▸ **Problem details**
Select, from the data, each line where "status" occurs.
++++ Exercise material
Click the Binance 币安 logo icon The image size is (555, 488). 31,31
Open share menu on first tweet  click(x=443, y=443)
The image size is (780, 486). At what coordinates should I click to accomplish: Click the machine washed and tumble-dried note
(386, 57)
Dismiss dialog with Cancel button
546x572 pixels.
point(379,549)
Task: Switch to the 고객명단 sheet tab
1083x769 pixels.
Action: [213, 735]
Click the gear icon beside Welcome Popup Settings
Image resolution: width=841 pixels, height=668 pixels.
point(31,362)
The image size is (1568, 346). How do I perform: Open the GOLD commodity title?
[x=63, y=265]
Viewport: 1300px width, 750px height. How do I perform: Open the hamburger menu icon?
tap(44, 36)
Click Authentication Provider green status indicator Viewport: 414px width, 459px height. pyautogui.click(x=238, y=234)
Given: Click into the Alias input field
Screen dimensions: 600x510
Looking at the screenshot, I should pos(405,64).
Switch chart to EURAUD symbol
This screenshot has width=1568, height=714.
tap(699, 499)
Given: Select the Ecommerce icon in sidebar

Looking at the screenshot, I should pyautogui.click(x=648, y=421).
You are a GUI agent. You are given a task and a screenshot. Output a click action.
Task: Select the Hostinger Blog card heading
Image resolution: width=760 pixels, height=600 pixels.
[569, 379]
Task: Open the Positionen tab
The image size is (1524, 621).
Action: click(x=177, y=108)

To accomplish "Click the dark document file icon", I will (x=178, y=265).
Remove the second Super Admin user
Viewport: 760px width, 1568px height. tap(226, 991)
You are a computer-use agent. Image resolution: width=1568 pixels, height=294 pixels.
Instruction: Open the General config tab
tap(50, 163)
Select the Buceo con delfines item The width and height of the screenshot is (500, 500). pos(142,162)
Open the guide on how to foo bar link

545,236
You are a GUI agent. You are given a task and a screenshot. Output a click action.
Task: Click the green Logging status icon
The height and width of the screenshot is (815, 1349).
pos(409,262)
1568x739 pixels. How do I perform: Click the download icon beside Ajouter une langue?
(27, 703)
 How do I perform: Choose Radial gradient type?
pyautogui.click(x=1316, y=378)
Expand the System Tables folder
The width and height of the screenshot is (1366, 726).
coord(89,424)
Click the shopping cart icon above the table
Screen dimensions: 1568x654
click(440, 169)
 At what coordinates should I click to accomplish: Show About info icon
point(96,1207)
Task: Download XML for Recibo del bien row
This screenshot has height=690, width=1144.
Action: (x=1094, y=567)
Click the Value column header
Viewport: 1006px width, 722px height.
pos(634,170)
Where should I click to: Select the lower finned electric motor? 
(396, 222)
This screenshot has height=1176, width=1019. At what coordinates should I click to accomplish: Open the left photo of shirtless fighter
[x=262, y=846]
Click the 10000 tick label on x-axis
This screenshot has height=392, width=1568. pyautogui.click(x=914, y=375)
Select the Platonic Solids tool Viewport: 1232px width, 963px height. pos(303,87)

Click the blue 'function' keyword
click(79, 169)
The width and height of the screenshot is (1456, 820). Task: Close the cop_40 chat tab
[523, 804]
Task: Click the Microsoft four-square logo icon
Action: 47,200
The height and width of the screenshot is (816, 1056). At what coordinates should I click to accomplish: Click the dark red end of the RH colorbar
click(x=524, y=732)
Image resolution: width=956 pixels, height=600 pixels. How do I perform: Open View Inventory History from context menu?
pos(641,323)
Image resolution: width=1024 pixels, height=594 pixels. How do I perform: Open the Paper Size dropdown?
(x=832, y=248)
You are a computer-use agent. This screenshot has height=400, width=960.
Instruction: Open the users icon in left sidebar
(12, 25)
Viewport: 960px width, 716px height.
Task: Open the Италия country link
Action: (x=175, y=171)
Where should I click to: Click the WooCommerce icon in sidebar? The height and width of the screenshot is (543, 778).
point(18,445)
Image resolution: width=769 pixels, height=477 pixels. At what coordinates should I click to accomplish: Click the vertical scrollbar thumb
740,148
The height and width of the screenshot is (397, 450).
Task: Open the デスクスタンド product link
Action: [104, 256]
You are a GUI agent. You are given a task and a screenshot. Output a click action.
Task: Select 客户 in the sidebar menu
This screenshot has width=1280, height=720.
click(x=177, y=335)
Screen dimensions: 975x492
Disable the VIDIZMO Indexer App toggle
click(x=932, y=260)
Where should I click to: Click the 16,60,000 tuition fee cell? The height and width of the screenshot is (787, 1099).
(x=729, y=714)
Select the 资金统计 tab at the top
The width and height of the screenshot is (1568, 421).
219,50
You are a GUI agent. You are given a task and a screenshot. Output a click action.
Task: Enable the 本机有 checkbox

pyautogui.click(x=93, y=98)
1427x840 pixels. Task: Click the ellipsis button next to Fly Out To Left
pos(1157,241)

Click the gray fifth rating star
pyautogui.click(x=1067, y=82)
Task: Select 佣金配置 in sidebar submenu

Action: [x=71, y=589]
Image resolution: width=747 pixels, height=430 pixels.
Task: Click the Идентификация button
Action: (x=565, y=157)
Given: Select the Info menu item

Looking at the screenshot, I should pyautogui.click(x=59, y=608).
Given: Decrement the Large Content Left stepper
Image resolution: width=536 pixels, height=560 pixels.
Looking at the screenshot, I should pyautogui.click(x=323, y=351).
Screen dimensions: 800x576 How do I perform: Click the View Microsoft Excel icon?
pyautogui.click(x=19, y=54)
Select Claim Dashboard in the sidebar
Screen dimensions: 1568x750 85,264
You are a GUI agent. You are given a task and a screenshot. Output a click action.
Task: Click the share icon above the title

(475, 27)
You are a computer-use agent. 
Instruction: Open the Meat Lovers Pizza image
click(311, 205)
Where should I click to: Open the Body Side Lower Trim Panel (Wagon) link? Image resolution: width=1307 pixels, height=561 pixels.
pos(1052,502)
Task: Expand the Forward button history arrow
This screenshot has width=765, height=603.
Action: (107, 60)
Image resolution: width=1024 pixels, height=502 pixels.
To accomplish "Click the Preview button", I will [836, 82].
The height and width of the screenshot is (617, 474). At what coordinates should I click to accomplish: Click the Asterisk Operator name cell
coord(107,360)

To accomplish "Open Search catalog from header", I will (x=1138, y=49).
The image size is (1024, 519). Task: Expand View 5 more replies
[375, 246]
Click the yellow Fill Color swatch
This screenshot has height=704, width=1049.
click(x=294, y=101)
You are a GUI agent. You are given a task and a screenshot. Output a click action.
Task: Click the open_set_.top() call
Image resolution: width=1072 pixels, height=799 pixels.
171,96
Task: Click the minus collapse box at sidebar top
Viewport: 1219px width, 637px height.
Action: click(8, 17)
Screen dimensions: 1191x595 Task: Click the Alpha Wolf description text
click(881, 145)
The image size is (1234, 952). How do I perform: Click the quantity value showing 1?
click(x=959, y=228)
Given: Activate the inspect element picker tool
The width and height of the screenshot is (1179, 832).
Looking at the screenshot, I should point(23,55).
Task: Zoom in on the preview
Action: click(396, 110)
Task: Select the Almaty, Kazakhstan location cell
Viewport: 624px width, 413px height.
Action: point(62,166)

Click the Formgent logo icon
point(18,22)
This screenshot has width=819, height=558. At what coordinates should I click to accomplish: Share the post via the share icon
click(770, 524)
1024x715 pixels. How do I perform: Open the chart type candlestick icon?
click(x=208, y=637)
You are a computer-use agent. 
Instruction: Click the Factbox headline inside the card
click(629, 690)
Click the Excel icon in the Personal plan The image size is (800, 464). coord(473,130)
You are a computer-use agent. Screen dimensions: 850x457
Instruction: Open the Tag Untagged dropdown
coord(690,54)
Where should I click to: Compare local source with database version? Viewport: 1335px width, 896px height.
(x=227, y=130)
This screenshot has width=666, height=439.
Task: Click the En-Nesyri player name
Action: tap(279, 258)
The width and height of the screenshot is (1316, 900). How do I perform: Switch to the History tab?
++++++++
▸ **Result**
Click Authentication Provider green status indicator Viewport: 414px width, 459px height. pyautogui.click(x=238, y=234)
Task: Click the green Logging status icon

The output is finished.